# What you are asked to do:
Although the entries contain pictures, only their words should be duplicated exactly.

# Data to use:

========================================================================

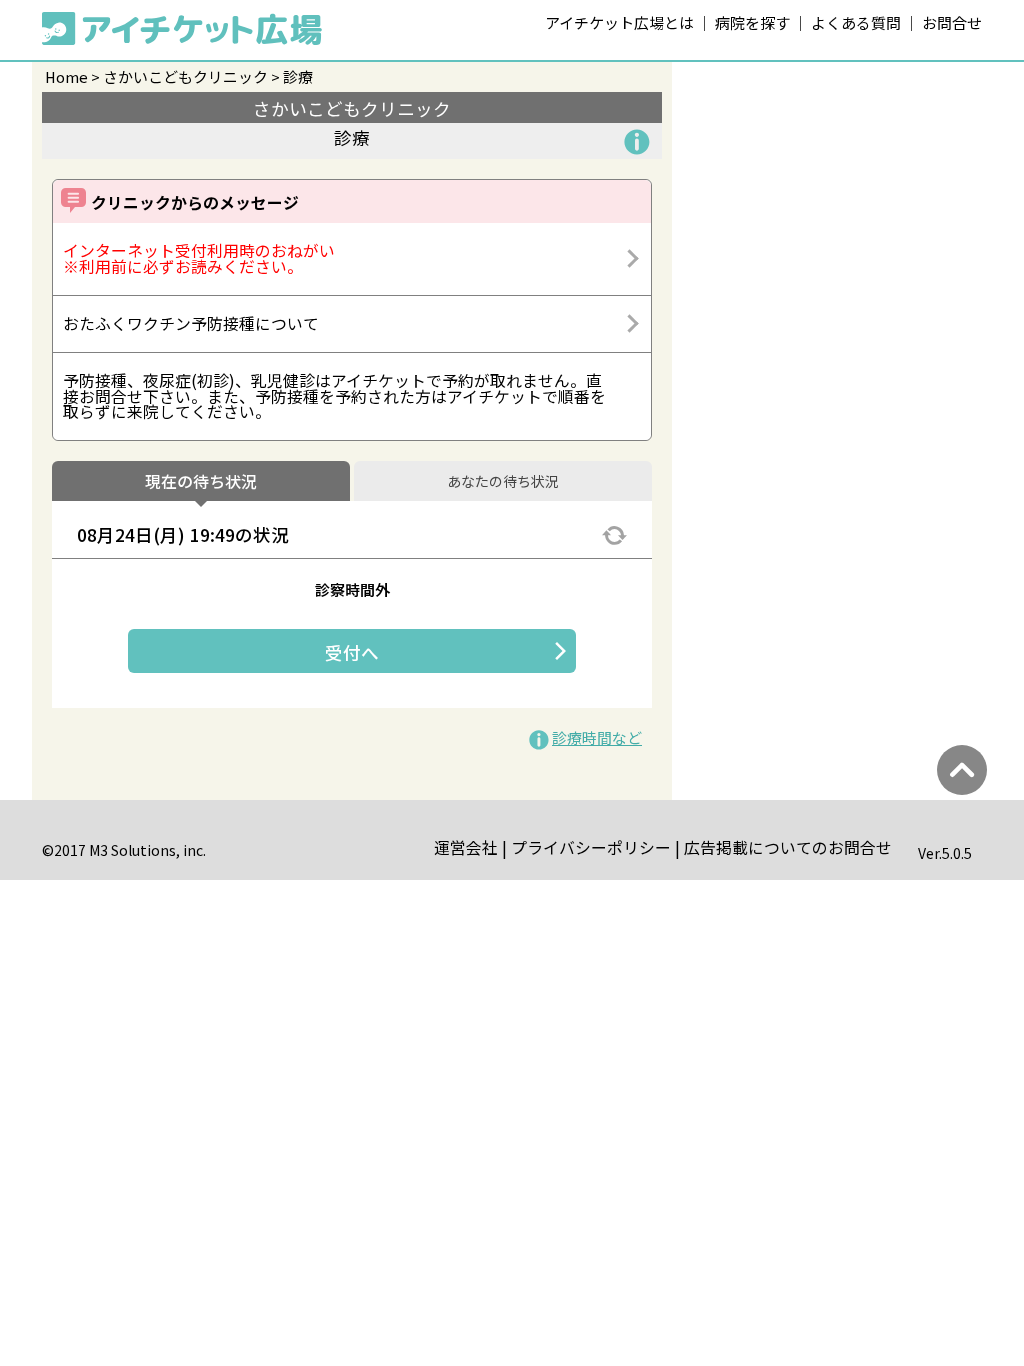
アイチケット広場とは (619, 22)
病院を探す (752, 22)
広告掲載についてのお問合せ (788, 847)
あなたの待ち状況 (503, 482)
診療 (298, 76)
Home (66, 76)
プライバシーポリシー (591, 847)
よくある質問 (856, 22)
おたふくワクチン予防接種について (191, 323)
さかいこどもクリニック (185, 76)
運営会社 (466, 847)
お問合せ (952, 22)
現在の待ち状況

========================================================================

# Reply to the task:
アイチケット広場とは (619, 22)
病院を探す (752, 22)
広告掲載についてのお問合せ (788, 847)
あなたの待ち状況 (503, 482)
診療 (298, 76)
Home (66, 76)
プライバシーポリシー (591, 847)
よくある質問 (856, 22)
おたふくワクチン予防接種について (191, 323)
さかいこどもクリニック (185, 76)
運営会社 (466, 847)
お問合せ (952, 22)
現在の待ち状況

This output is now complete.